Child Welfare Summary

SUMMARY

 

Day 1 and Day 2 meetings

Child Welfare and Mental Health -- Cross-training and team process

 

I. Day 1-- Child Welfare

A. Federal Law

1. Child Abuse Prevention and Treatment Act (CAPTA, 1974)

Delineates the key principles guiding child protection

2. Adoption and Safe Families Act (1997)

a. Safety

Children have a right to live in an environment free from abuse and neglect

b. Permanence

Children need to be a part of a family that provides a sense of continuity and connectedness

c. Wellbeing

Children deserve nurturing environments that meets their needs and promotes healthy development

3. Basic principles

a. Parents have a fundamental right to raise their children as they see fit

b. Society presumes that parents will act in their children’s best interest

c. Society has a responsibility to intervene when parents do not protect their children from harm and meet their basic needs

d. Interventions are guided by law, professional standards of practice, and strong philosophical underpinnings

e. Philosophy

Child maltreatment stems from a combination of factors

The responsibility for protecting children is shared by the whole community

Most children do best in their own families

Protective services focus on maintaining the family as a unit

When intervention is necessary it should be the least intrusive approach to get the job done

Interventions should build on family strengths and address risk factors

 

Reasonable efforts must be taken to keep the children with their families

Referral to court and removal from the home is done only if it is determined that the children cannot be kept safely in their own home

Parents usually can do better with adequate supports

Services must be individualized and tailored

Services should be respectful to the people involved while not condoning the behavior

Services should access the resources available in the natural support network

Services should be culturally competent

Timely efforts must be made to ensure a stable, secure, and permanent home

 

B. Wisconsin Law

1. Chapter 48 (updated in 1977)

Children’s code was first written in 1950

Contained part for CPS and part for delinquency

Codification of child welfare practice

CHPS

Intervention is called for when the parents are unable or unwilling to provide for the needs of the child

Served the "best interests" of the child

2. Chapter 938 (19

Juvenile justice code

Punishment oriented

C. Factors affecting child welfare practice

1. The peculiar effects of divvying up resources and money

Federal and state funding has decreased

Resources for voluntary child welfare activities have decreased

Courts have function of accessing costly services

Informal roles for child welfare workers have almost disappeared

2. Focus is on problems and deficits

Denigrate and then look for strengths?

Power differential in the relationship with the social worker

Need to have blood before you can intervene

3. The intervenors are county employees and the service providers are mostly from private agencies

Services are mostly court driven in Wisconsin

Creates high decision costs

Court orders may run out but services may continue

Services are ordered from a menu (alphabet soup or meaningful categories?)
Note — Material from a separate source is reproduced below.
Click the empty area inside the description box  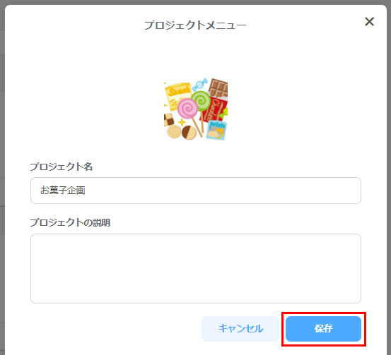tap(196, 268)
The child welfare worker selects from the menu

Public and private split in objectives frequently occurs

4. Changing philosophies in child welfare

The pendulum swings between children’s rights and parent’s rights

A family focus, seeing the family as a unit, integrates these positions

Practitioners are often more family focused then are child welfare workers

In a family focus you are doing things with the family

Sometimes, however, you have to do things to the family

The complex dynamics of the history of the development of the child welfare system affect practice today

Permanency planning -- we do not do it well anywhere

Federal government is reviewing Wisconsin’s compliance with AFSA

Remedies for inconsistency between counties and between workers is often technological (SACWIS)
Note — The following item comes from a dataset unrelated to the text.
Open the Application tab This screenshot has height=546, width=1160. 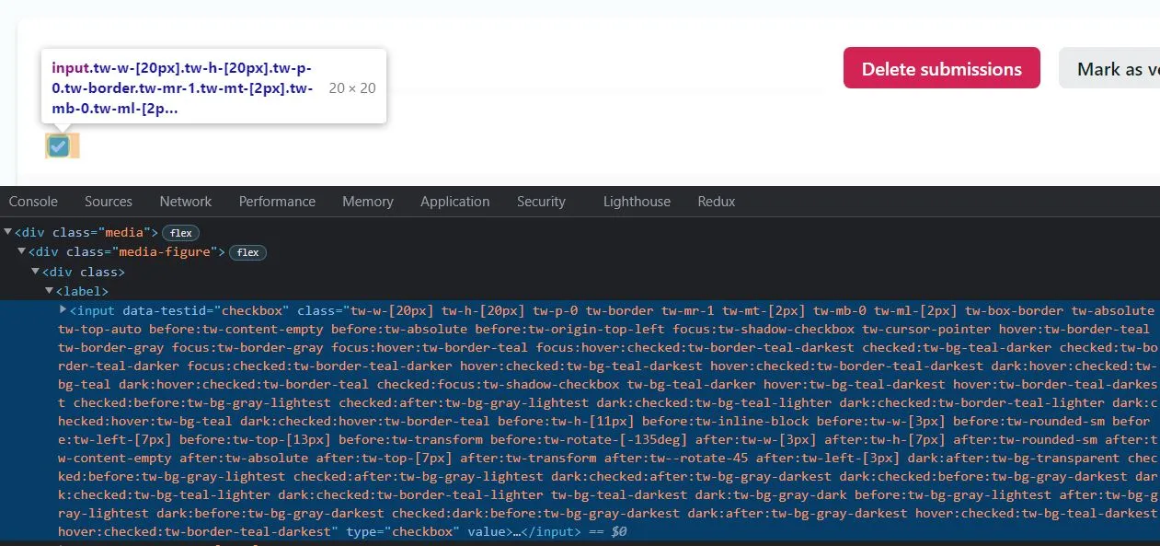point(454,201)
The child welfare worker’s job becomes filling out forms and checklists

5. Organizational and culture analysis (Edgar Schein)
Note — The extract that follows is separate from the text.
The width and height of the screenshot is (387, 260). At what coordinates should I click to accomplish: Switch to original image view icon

Three levels of culture affecting child welfare worker

-- Artifacts

-- Espoused values (spoken and written)

-- Underlying/unspoken assumptions

Are the messages consistent?

Are we blind to the splits?

6. Models of organizing information

Algorithmic approach -- digital, either/or

Heuristic approach -- exploring and learning

Legal process favors algorithmic approach -- yes/no answers -- an attempt to reduce information and an attempt to guide a lot of people to the same outcome or conclusion

Heuristic approach comes out of professional training

Heuristic approach looks at complex interactions

Safety, permanence, and wellbeing issues lie on continuums

The heuristic approach is reflective of the complexity of nature

The heuristic approach contains "fuzzy logic"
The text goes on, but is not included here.